3Measurement precision
If multiple user trajectory samples are collected to account for movement variability, then accuracy of sizing is improved, but complexity of data processing increases
Solution Approach 1:
The patent creates a synthetic virtual trajectory that copies and synthesizes the essential characteristics of multiple user trajectories into a single representative model. Instead of processing numerous individual user motion logs, the system generates a virtual trajectory that encompasses the full range of velocity and acceleration directions at each pose. This synthetic copy captures the variability of multiple users while simplifying analysis to a single comprehensive trajectory evaluation.
Solution Approach 2:
The patent introduces pose-dependent velocity and acceleration vectors as an intermediary representation between raw user trajectory data and component sizing calculations.

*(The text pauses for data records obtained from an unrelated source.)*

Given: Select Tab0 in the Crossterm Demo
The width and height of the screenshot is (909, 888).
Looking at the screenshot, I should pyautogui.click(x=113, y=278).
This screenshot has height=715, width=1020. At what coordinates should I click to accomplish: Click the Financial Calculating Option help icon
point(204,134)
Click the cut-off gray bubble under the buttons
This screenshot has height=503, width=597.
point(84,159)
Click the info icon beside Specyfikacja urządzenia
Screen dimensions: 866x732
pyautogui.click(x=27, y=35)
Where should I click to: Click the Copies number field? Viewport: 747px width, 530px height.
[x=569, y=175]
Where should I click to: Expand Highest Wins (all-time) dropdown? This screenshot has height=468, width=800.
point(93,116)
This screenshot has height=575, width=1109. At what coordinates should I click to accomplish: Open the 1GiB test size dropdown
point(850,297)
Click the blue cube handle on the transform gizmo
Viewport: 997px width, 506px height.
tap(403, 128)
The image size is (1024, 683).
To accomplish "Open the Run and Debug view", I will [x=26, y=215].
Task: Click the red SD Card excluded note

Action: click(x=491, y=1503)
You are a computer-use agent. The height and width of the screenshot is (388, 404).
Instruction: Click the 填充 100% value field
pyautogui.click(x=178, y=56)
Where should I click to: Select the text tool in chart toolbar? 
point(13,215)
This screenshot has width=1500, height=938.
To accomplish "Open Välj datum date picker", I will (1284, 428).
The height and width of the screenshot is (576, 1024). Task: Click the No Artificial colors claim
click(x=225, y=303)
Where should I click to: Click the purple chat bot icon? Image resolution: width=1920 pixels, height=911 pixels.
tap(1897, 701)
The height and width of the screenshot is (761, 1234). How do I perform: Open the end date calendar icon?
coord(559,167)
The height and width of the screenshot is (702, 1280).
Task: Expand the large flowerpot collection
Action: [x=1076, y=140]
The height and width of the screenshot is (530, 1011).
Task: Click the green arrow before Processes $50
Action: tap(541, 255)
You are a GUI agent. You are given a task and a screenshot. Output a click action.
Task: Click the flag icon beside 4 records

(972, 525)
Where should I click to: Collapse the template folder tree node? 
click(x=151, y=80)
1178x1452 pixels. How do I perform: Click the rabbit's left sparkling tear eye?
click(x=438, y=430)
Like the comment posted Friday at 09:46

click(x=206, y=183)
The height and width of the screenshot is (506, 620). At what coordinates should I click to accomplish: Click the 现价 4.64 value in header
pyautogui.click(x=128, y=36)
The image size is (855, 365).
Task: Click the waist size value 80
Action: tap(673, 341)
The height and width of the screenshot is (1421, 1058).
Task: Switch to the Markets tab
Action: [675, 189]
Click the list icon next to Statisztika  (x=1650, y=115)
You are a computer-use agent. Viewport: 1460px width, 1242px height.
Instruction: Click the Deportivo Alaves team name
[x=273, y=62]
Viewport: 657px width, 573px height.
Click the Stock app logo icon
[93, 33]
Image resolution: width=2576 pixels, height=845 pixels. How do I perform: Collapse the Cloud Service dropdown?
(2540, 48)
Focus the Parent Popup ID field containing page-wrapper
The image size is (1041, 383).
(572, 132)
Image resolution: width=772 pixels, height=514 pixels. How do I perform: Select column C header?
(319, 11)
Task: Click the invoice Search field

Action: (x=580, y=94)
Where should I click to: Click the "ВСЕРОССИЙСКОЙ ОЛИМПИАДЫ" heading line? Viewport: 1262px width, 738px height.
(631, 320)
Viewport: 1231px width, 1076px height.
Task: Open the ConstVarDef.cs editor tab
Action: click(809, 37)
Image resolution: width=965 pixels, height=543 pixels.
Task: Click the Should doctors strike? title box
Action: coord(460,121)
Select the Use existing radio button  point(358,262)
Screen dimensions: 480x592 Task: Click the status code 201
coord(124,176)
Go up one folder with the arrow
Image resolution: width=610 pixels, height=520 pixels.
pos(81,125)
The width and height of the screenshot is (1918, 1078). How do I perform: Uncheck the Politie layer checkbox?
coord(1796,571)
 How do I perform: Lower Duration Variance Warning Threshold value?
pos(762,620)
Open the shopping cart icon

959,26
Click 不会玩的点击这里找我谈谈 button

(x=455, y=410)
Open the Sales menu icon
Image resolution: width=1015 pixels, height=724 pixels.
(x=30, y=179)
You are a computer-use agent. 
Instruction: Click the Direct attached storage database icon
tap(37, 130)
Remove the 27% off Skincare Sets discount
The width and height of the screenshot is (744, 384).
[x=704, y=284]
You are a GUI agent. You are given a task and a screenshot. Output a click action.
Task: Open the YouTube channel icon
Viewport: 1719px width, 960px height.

By transforming diverse user input trajectories into a unified pose-space vector representation, the system creates an intermediary model that preserves all essential movement characteristics while enabling systematic evaluation of maximum torque requirements without processing complexity of individual user data.
4Reliability
If time-dependent trajectory data is used from user input, then realism of motion patterns is improved, but difficulty in segregating relevant situations increases
Solution Approach 1:
The patent inverts the conventional approach by representing trajectories as sequences of poses with associated velocity and acceleration vectors rather than as time-stamped position data. This inversion transforms the representation from temporal sequence to spatial configuration space, allowing all velocity and acceleration directions at each pose to be evaluated independently. The inversion enables systematic identification of maximum torque requirements without needing to interpret time-dependent user behavior patterns.
Data Source
AI summary
For kinetic sizing, the dynamic torque to be provided by a robotic system may be based off of, in part, a maximum acceleration. Rather than trying to extract maximum acceleration from many samples, a relationship of velocity to acceleration from repetitive user inputs relative to a non-surgical target in different situations (e.g., accurate, fast, or balance tracing of the target movement) is established. The velocity for any given situation may be used to estimate the acceleration from the relationship. Rather than using many trajectory samples from many users, a synthetic trajectory may be used. The synthetic trajectory may be fit to user data while maintaining high-coverage properties for direction of movement for any given pose of the robot. Alternatively, a virtual trajectory decoupled from time is used. The virtual trajectory samples the directions at any given pose in a global high-coverage manner, without specifically using a time-dependent sequence of poses.